### ROWS
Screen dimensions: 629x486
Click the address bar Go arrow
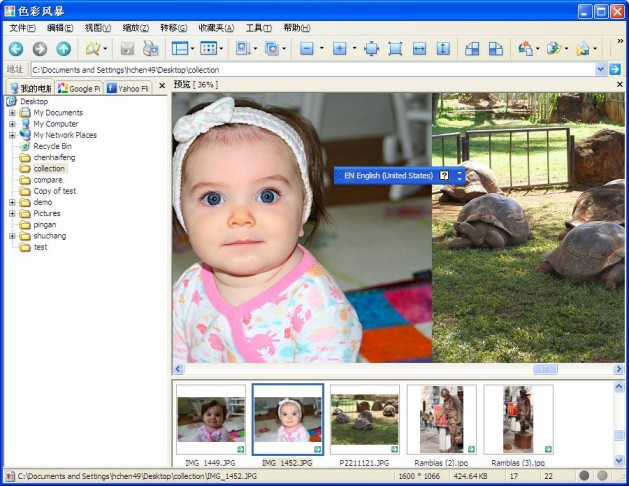tap(615, 70)
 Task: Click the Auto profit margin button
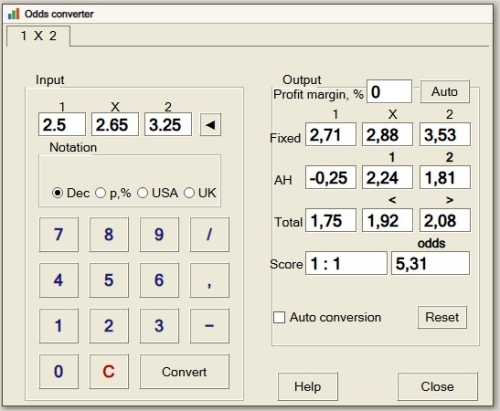tap(445, 91)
######
» EXERCISE INSTRUCTIONS
Reproduce the material above word for word, leaving out the pictures.

» SOLUTION TO THIS TASK
Screen dimensions: 629x486
Click the address bar Go arrow
tap(615, 70)
 Task: Click the Auto profit margin button
tap(445, 91)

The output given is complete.